Tom Kellar: Time for elected officials to take ownership of the homeless problem

It’s been interesting to hear some of the fallout from the Marbut presentation at Center for the Arts.

As someone who has been in the trenches full-time the last three years trying to help house homeless folk, I will tell you that just as important as deciding between a Housing-First model, 24/7 Crisis-Shelter model, or hybrid version of both is the issue of cost.

There is no way any solution works long term without a significant increase in up-front funding. The good news is that it has been widely reported in states such as Utah and cities like New York, that the total public cost of housing the homeless population can actually be significantly cheaper than having folks living out on the street requiring things like police and emergency medical attention due to not having shelter.
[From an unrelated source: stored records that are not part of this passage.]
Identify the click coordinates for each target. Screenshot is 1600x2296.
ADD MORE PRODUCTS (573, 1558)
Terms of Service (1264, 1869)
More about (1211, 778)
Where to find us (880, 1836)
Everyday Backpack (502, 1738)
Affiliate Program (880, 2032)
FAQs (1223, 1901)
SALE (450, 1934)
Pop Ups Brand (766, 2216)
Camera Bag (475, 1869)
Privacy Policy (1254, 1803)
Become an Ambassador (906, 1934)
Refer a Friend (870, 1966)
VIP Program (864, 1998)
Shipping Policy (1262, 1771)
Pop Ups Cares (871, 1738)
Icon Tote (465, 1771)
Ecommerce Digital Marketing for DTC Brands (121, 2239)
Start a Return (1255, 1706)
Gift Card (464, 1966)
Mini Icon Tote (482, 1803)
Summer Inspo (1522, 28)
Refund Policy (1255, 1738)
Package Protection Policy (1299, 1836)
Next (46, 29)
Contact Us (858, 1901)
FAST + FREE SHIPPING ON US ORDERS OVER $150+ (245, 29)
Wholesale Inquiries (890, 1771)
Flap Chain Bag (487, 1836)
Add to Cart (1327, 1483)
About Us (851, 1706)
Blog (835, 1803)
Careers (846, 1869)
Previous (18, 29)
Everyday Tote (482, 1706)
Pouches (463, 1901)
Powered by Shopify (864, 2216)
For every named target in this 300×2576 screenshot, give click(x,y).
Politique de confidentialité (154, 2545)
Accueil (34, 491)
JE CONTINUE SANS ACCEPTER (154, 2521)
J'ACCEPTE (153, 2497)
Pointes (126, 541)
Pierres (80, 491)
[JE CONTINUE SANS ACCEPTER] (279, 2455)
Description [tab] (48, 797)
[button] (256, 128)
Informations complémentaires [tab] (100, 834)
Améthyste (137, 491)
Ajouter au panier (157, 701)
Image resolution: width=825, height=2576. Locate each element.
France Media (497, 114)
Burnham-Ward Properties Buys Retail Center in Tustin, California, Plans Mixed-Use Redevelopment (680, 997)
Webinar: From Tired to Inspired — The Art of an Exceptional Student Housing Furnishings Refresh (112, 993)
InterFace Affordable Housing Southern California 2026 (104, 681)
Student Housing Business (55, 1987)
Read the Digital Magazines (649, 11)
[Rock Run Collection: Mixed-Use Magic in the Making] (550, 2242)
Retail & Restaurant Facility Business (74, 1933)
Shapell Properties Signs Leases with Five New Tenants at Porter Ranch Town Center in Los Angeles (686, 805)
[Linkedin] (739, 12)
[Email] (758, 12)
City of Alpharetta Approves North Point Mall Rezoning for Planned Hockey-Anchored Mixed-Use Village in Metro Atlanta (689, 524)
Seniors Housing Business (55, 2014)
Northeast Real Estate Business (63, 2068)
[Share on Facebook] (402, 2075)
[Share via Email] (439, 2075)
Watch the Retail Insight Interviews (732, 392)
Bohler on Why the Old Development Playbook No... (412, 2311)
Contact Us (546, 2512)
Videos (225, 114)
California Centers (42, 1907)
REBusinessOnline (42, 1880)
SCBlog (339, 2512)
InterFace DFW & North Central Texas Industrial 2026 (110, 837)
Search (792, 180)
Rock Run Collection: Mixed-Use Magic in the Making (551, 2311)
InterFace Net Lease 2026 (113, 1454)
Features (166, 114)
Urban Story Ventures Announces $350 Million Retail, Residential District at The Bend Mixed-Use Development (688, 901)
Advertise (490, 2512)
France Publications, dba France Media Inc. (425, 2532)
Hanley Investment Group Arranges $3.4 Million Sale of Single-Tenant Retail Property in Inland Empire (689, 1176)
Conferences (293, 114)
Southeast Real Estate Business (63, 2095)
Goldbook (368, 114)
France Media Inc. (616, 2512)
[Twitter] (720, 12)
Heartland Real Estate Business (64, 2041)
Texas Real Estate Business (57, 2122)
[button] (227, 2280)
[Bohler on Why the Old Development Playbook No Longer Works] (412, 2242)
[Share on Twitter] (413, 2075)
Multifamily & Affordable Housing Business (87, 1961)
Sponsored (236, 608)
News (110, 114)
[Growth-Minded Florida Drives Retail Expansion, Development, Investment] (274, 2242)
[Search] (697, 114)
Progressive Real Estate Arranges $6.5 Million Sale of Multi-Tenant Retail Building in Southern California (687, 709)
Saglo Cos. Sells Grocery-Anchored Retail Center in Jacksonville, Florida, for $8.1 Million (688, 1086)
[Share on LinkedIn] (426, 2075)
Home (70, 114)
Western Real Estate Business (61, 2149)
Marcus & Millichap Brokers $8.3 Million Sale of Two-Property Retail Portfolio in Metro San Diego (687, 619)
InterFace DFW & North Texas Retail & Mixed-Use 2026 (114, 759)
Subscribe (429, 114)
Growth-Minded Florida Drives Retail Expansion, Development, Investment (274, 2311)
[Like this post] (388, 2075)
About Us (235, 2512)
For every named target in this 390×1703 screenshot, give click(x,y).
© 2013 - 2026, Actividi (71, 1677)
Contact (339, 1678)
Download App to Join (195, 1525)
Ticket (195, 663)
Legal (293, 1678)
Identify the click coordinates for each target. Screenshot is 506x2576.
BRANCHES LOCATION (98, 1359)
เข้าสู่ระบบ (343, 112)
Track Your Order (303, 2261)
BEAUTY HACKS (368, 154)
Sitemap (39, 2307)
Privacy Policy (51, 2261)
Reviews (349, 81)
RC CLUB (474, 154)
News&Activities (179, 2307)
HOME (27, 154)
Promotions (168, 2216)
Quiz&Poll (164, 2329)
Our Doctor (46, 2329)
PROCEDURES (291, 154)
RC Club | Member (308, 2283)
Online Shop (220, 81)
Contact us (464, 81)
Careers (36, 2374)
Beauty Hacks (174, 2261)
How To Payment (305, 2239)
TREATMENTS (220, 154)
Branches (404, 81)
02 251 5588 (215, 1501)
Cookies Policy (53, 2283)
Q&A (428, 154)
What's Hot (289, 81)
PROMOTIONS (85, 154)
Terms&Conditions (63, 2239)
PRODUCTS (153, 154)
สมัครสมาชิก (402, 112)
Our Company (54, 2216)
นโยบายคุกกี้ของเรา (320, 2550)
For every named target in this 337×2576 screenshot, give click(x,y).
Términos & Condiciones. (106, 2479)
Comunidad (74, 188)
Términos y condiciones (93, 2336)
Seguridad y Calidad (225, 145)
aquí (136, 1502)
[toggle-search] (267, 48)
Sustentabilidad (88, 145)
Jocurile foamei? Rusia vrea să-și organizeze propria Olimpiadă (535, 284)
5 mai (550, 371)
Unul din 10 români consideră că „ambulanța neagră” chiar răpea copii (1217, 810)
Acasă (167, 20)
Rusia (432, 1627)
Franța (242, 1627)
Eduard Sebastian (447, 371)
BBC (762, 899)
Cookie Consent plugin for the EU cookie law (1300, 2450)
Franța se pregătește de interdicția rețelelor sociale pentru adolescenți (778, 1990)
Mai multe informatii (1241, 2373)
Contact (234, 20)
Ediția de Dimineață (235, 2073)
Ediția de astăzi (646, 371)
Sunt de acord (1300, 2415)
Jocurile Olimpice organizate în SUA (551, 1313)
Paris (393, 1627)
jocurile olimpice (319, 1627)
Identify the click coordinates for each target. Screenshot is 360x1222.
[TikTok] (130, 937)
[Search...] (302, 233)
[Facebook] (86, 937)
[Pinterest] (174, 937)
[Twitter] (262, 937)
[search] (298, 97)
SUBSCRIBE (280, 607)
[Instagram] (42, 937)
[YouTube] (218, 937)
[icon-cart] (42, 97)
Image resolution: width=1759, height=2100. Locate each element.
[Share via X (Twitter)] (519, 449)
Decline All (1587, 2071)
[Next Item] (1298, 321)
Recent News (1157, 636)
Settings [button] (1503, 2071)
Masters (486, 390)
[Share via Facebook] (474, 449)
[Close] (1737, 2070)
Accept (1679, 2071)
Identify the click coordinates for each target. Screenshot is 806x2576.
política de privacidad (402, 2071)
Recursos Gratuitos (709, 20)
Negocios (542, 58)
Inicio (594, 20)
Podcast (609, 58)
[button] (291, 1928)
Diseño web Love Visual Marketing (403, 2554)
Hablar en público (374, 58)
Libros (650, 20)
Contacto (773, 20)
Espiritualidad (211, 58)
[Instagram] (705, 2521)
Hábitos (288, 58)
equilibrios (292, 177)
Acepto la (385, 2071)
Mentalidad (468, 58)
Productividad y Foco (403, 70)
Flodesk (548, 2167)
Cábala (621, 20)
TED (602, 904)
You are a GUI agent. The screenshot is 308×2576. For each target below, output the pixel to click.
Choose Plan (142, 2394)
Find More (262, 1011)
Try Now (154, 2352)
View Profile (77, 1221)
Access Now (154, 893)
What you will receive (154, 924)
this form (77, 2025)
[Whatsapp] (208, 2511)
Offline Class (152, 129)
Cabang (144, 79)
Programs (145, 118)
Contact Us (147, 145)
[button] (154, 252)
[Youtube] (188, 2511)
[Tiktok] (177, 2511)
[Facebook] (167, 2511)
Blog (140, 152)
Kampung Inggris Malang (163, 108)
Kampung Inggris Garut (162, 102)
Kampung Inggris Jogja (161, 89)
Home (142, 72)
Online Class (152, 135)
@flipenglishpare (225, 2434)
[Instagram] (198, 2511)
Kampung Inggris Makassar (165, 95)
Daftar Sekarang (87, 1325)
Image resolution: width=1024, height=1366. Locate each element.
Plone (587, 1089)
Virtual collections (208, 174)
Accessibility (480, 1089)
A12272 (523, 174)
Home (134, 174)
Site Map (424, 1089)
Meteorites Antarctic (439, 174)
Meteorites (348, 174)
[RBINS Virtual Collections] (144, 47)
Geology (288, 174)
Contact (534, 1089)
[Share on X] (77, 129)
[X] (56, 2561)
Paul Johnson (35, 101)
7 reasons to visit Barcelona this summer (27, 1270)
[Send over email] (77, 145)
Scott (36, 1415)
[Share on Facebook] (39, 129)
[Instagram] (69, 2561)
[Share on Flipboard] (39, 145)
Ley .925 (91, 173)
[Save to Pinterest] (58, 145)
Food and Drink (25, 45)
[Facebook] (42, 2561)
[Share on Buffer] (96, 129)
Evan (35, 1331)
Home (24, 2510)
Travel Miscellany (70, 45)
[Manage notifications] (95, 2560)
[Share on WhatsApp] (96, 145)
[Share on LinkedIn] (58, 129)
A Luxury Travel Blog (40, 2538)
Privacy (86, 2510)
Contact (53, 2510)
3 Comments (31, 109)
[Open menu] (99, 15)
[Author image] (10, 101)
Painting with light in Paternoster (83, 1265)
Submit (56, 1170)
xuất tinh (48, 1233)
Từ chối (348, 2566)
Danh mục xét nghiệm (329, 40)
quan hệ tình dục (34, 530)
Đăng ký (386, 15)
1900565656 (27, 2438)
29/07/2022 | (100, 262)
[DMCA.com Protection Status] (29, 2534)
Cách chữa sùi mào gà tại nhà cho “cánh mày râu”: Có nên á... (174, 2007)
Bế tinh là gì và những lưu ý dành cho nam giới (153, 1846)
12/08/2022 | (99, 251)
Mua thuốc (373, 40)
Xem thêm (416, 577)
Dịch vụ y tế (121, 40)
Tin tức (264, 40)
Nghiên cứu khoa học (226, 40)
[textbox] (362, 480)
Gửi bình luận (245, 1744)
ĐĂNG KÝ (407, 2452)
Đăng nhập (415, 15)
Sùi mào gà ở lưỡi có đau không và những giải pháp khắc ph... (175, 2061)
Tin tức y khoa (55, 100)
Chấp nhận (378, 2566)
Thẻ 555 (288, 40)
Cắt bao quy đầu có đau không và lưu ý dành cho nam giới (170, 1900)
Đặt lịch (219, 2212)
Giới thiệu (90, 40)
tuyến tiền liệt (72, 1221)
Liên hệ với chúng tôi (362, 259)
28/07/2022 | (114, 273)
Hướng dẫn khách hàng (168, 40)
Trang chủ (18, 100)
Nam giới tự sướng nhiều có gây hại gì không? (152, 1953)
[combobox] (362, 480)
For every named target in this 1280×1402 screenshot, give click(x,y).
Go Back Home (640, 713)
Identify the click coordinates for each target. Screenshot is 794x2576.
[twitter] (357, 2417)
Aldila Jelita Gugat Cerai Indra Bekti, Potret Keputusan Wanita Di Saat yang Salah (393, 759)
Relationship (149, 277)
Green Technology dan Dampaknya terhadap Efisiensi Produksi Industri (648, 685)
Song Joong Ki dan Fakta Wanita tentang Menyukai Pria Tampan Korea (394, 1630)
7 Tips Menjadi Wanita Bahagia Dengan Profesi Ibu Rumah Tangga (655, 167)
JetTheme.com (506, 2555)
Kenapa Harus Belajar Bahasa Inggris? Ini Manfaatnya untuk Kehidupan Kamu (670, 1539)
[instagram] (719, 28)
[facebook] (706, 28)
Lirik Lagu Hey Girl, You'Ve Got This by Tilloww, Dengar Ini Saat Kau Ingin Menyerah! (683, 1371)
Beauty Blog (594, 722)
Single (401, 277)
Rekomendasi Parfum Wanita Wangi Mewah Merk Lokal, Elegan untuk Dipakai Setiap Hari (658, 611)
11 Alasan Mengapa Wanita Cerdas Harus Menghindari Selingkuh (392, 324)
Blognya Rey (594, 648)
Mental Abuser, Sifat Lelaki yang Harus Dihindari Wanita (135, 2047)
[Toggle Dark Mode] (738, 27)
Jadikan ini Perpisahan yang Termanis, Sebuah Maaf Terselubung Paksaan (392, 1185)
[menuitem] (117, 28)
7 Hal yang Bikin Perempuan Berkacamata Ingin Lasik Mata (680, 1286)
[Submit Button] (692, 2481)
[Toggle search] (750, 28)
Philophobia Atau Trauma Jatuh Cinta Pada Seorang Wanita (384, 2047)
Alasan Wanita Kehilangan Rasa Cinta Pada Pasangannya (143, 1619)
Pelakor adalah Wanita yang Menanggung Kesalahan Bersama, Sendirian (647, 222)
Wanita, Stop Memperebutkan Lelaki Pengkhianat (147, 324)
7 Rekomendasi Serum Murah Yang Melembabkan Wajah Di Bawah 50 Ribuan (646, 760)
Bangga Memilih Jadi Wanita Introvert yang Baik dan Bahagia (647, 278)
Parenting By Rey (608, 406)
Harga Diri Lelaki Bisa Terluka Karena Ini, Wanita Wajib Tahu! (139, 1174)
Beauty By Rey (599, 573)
The reality is that a very large percentage of homeless people suffer mental health and substance addiction issues and these are problems that must be addressed both before and after housing. The case-management component is huge; this is on top of the obvious expense associated with erecting structures that can house people.

I say all this as a way of getting local voters who think our homeless problem must be addressed in a comprehensive way, to seriously consider demanding that the County Board of Supervisors and both Grass Valley and Nevada City city councils begin taking ownership of the homeless problem, not just from a rhetorical perspective, but from an economic place as well.

If they are unable or unwilling to do so, we need to let them know we will vote in candidates willing to tackle the problems described here. I’m convinced that meaningful change begins with our elected leaders.

Tom Kellar is a Nevada City resident who works for Hospitality House as a Rapid Rehousing case manager.